I am constantly reminded and surprised by how much can change within a year, how we morph as we grow, yet we always feel “the same” until we actually take the time to look back. It feels the same way with seasons, too. Right now there is so much snow on the ground (about 3 feet, we think – it’s hard to tell with the gigantic 5+ foot drifts) and we *unthoughtfully* swear “we have never EVER seen this much snow before”, but would be reminded otherwise once we looked back about 10 years. Each year it feels that summer will never get here, and then when it finally does and it is the same rainy, humid summer, it feels as though we have never seen snow and are delighted the first day it falls. I really quite like this, though, that although humans are typically in the state of mind of always needing something new, we can feel excited by the changing of seasons that has happened since the beginning of everything.
This week both dragged on and flew by. Do you ever feel that way? Earlier in the week, when we had our Heritage Day holiday and were snowed in for two days, those days dragged on and on and on. Once we were finally able to leave the house, the rest of the week went by in a flash. I had intentions on many of those days to post this recipe. Instead, I made it again to provide you with a superior version and was delighted when I woke up to a muted grey sky, the most perfect source of light for photography.
I think that this cake is perfect for the season that we’re currently drifting through – cold, wet, rainy, but with the promise of spring. It is light, fluffy, the most perfect accompaniment to a hot tea or coffee for breakfast or an afternoon snack. Equally, this cake would be a beautiful end to a meal as it will not leave you feeling heavy as it is served with a softly whipped cream.
The majority of the honey cakes that I looked up were loaded with both honey and sugar and as with most cakes, they were made only with all purpose flour. If you pay attention to this blog, you’ve definitely taken note that I almost never use just one kind of flour, as I am a fan of the hearty crumb and nutty flavour that whole grain flours bring to a recipe. As well, I have reduced both the honey and sugar content in the cake by a large amount and honestly I cannot imagine this cake made another way. It is satisfying for sweet-tooths and those with a lack of. Topped with thinly sliced ripe pears and an extra sprinkle of sugar, the topping is both brightly acidic and sweet as well.

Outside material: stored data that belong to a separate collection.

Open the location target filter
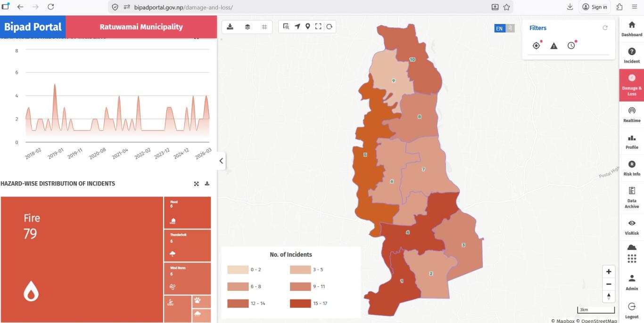Image resolution: width=644 pixels, height=323 pixels. point(536,46)
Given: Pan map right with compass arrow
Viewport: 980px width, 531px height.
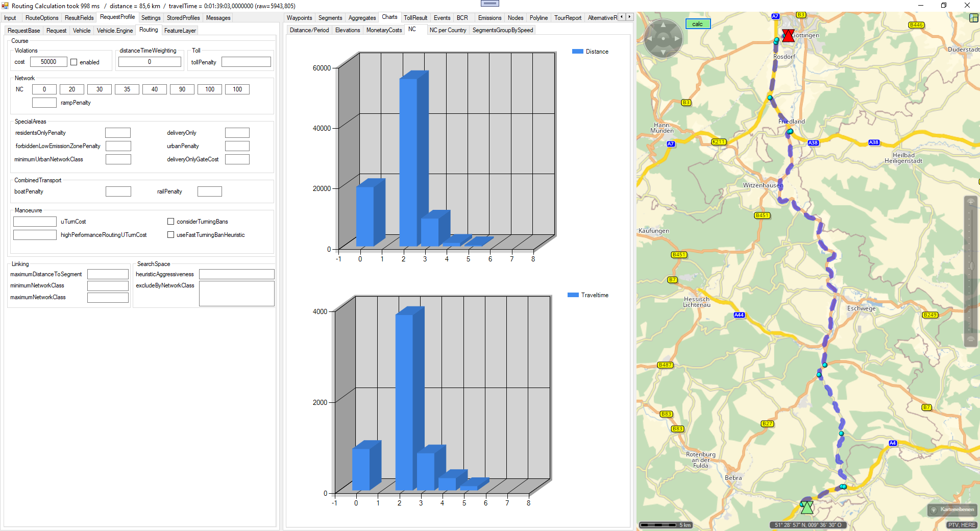Looking at the screenshot, I should pos(677,38).
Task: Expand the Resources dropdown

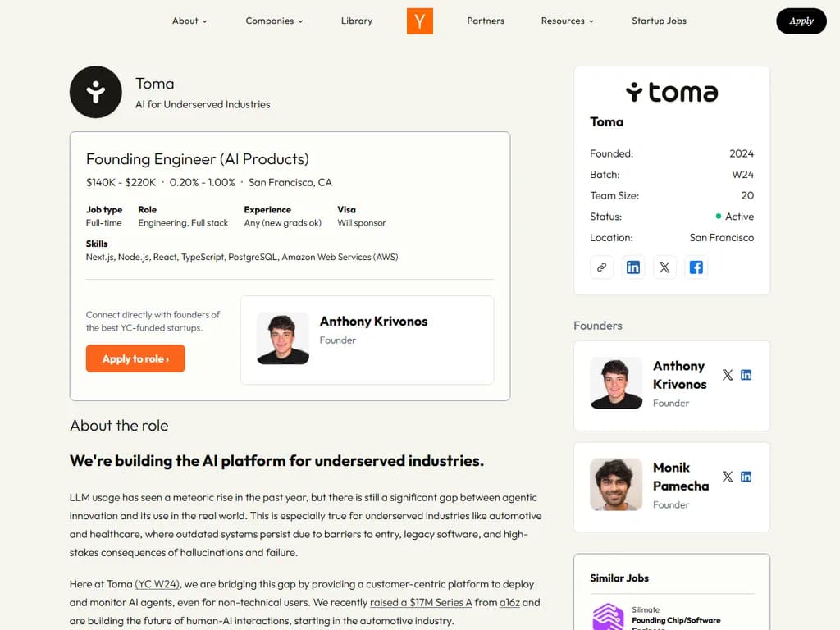Action: click(x=567, y=21)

The recipe I’ve listed makes two large 6 inch cakes. The cake will freeze beautifully, so you can hide one away for a special occasion.

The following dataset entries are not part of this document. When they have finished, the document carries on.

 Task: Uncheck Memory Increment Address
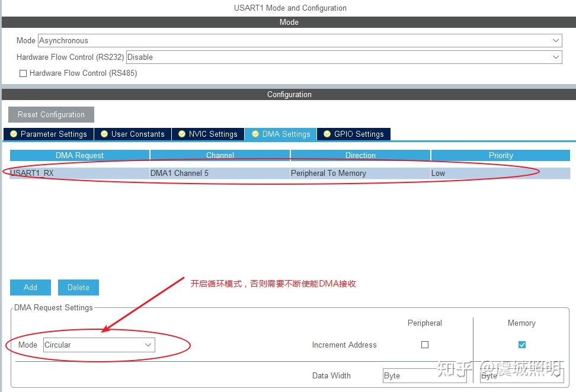pyautogui.click(x=521, y=345)

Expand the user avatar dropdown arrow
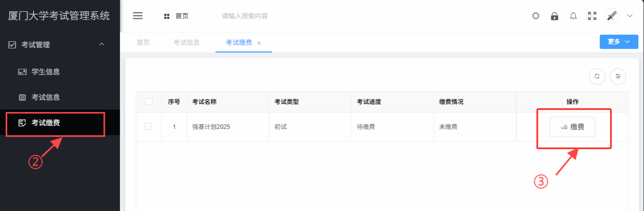(x=630, y=16)
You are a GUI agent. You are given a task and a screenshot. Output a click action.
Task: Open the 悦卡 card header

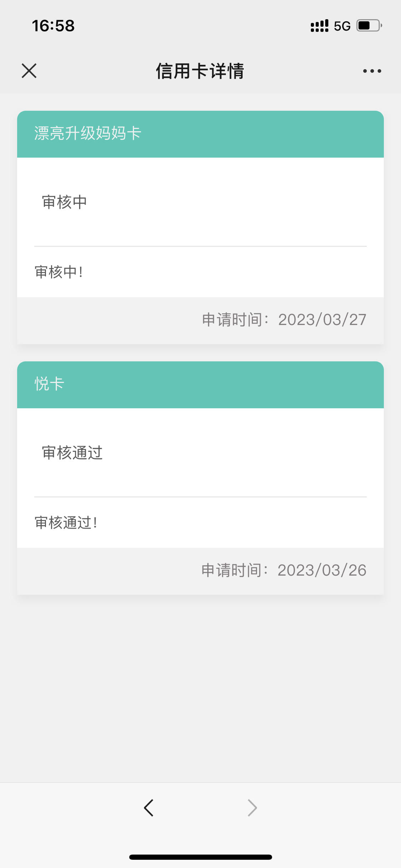(200, 385)
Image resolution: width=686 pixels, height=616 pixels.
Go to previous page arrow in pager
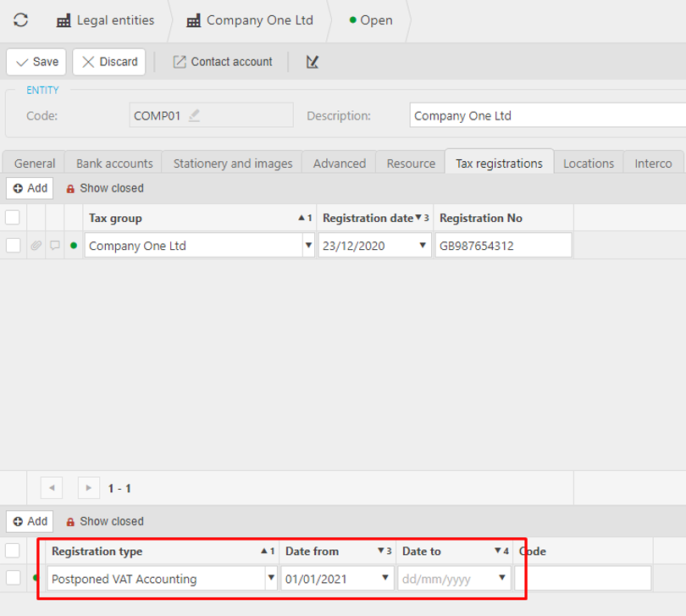pos(52,488)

The honey I used was a locally made honey with “free range” bees and has a really beautiful flavour. A lot of big-name store bought honey’s aren’t the real deal, so if you can track down some good quality honey, it is definitely worth the money. A little of a good thing goes a long way!
To make the pear topping as I did, cut the pear in three ways length ways and slice it thinly. Point the pointier end inward toward the center and continue around the cake with the pieces facing the same direction. Obviously, this is just for aesthetic, and it doesn’t really matter how the pears are arranged, so long as they’re not all on top of each other.
If you aren’t using spelt flour and are going to substitute whole wheat, I would reduce it to 1/2 cup and increase the all purpose to 2 cups. As a result, you may have to adjust the buttermilk measurement (I would assume a slight increase by a couple tablespoons should do the trick).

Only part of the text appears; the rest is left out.